• What you will do:
Go through the listing below and output exactly the line with "Given: Click the Under", the line with "Task: Click the Save button", and each line between; omit the rest.
"""
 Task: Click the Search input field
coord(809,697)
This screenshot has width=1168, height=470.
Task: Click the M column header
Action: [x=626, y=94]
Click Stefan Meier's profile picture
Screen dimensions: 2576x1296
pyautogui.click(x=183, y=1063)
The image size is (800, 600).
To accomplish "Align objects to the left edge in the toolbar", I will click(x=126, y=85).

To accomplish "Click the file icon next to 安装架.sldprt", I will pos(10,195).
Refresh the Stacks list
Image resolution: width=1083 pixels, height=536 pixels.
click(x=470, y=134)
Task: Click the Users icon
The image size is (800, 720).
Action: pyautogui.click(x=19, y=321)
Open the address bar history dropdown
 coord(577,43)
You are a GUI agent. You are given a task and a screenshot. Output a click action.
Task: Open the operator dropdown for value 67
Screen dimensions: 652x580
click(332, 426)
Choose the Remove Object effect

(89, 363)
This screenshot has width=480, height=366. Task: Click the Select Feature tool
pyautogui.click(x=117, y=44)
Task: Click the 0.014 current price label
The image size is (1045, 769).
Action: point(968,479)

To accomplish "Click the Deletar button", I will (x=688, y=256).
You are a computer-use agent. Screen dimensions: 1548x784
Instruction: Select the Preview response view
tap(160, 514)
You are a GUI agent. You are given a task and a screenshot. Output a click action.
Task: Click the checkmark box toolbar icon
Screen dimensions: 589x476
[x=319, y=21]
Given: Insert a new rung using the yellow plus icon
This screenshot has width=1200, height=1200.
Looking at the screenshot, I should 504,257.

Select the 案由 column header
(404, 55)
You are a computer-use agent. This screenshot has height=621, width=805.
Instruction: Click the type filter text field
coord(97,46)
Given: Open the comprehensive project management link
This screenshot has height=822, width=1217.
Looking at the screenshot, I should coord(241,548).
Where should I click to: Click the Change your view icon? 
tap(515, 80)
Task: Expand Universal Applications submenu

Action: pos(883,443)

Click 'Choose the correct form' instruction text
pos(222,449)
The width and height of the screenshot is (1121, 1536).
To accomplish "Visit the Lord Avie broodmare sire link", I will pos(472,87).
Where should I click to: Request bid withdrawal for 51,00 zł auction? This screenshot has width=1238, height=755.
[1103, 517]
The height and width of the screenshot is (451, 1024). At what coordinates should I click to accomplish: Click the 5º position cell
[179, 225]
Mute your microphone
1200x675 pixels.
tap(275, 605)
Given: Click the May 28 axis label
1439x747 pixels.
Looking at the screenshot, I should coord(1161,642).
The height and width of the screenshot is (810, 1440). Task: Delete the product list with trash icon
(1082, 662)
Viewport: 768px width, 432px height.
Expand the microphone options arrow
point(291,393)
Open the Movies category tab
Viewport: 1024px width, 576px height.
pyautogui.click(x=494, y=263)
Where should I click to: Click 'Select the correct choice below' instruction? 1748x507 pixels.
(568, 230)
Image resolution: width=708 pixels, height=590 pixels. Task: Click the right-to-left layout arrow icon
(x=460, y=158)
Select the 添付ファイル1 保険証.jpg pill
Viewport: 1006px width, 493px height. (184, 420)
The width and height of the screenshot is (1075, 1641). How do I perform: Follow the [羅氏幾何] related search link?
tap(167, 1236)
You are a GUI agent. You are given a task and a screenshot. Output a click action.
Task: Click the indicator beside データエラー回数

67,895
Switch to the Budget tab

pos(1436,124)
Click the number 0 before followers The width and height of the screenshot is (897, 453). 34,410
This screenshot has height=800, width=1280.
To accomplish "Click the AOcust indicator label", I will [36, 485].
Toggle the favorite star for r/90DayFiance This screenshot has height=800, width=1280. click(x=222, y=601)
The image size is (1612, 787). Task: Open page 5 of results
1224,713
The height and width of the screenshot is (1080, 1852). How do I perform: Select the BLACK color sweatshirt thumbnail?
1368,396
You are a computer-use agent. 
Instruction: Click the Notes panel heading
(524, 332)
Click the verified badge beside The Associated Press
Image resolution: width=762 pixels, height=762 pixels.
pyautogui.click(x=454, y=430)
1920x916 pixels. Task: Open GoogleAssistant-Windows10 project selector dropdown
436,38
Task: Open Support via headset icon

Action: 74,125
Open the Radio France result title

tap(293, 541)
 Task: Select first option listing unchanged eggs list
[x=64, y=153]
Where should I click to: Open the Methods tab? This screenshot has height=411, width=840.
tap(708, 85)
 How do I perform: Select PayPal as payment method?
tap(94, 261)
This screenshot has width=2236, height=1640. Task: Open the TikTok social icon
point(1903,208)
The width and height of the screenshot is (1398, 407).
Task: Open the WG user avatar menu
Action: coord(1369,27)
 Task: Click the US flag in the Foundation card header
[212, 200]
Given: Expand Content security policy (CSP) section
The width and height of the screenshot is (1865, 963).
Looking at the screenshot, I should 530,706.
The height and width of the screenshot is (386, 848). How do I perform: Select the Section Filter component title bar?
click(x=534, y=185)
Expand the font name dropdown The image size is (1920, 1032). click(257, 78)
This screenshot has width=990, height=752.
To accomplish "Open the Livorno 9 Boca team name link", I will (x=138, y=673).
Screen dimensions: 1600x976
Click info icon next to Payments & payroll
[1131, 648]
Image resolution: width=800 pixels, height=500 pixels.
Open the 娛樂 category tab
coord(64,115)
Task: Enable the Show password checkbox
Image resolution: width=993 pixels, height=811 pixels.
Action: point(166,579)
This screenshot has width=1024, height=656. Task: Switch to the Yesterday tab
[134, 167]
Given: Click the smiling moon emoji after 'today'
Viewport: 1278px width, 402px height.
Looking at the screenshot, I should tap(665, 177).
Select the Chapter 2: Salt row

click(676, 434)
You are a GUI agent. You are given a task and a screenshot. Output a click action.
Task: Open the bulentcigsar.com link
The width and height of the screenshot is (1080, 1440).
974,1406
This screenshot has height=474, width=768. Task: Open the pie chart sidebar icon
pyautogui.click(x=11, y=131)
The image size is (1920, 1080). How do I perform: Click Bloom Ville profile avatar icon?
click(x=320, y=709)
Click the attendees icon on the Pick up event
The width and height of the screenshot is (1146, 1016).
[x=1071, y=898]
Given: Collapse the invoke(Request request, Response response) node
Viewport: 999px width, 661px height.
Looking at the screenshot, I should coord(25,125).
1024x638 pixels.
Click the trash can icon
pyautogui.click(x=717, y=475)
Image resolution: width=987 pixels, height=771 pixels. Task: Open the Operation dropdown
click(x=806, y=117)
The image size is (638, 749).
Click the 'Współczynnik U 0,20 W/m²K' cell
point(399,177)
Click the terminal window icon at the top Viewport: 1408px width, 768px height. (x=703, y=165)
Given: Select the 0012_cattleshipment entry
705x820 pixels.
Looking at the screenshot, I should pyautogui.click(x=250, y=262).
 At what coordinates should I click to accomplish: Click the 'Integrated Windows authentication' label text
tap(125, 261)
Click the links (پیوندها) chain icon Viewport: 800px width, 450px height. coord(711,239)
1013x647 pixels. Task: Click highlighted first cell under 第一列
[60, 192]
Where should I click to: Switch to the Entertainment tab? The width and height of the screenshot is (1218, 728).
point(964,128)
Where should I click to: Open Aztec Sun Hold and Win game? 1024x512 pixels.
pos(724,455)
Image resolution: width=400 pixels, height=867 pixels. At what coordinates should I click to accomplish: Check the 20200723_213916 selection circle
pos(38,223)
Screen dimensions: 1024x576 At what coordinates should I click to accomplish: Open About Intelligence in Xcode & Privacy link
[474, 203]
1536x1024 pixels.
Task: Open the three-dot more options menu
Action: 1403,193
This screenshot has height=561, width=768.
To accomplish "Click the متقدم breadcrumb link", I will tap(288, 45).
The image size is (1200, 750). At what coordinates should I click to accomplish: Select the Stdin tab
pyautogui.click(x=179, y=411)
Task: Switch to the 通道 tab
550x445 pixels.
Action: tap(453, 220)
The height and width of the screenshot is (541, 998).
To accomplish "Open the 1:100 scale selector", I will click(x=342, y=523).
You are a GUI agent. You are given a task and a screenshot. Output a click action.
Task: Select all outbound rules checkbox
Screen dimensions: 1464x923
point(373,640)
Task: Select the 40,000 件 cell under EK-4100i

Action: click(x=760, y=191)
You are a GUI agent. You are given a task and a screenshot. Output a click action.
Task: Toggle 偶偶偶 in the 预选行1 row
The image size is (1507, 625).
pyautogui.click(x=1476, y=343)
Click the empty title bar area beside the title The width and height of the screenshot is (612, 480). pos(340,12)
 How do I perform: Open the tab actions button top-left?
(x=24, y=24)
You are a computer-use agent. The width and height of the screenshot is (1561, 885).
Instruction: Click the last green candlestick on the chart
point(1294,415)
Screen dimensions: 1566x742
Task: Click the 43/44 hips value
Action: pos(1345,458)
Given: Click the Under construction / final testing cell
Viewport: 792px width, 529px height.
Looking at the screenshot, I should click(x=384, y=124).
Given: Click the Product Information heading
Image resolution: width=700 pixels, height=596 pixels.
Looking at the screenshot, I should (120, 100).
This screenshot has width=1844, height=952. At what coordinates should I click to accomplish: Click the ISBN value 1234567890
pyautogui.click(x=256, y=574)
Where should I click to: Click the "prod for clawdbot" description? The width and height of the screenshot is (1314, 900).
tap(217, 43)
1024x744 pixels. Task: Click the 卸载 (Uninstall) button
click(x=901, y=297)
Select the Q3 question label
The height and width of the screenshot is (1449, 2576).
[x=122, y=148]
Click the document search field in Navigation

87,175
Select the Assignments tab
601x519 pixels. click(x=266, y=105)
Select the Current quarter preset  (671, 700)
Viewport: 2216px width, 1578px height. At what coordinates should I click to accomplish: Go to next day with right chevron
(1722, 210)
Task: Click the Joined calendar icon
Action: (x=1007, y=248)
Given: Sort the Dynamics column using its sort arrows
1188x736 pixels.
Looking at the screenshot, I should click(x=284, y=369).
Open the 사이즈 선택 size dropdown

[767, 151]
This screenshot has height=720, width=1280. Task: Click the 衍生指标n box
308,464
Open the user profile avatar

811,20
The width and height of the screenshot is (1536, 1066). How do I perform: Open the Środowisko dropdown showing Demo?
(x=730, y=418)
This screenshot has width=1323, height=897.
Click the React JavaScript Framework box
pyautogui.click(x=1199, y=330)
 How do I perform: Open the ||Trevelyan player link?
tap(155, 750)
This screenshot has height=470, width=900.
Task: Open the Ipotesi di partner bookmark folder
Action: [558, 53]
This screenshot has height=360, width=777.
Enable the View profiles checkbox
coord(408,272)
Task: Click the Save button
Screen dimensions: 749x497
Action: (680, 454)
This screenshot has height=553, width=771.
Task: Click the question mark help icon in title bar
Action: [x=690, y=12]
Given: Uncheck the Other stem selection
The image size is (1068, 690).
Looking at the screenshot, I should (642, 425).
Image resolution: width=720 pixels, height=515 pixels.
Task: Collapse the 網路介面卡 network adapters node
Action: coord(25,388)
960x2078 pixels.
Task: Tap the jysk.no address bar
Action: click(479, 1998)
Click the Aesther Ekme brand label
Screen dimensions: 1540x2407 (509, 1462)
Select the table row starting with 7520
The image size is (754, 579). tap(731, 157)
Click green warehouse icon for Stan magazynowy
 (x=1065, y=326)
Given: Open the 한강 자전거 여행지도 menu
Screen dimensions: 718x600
"""
• Solution for this problem:
Given: Click the Under construction / final testing cell
Viewport: 792px width, 529px height.
Looking at the screenshot, I should click(x=384, y=124).
Given: Click the Product Information heading
Image resolution: width=700 pixels, height=596 pixels.
Looking at the screenshot, I should (120, 100).
This screenshot has width=1844, height=952. At what coordinates should I click to accomplish: Click the ISBN value 1234567890
pyautogui.click(x=256, y=574)
Where should I click to: Click the "prod for clawdbot" description? The width and height of the screenshot is (1314, 900).
tap(217, 43)
1024x744 pixels. Task: Click the 卸载 (Uninstall) button
click(x=901, y=297)
Select the Q3 question label
The height and width of the screenshot is (1449, 2576).
[x=122, y=148]
Click the document search field in Navigation

87,175
Select the Assignments tab
601x519 pixels. click(x=266, y=105)
Select the Current quarter preset  (671, 700)
Viewport: 2216px width, 1578px height. At what coordinates should I click to accomplish: Go to next day with right chevron
(1722, 210)
Task: Click the Joined calendar icon
Action: (x=1007, y=248)
Given: Sort the Dynamics column using its sort arrows
1188x736 pixels.
Looking at the screenshot, I should click(x=284, y=369).
Open the 사이즈 선택 size dropdown

[767, 151]
This screenshot has height=720, width=1280. Task: Click the 衍生指标n box
308,464
Open the user profile avatar

811,20
The width and height of the screenshot is (1536, 1066). How do I perform: Open the Środowisko dropdown showing Demo?
(x=730, y=418)
This screenshot has width=1323, height=897.
Click the React JavaScript Framework box
pyautogui.click(x=1199, y=330)
 How do I perform: Open the ||Trevelyan player link?
tap(155, 750)
This screenshot has height=470, width=900.
Task: Open the Ipotesi di partner bookmark folder
Action: [558, 53]
This screenshot has height=360, width=777.
Enable the View profiles checkbox
coord(408,272)
Task: Click the Save button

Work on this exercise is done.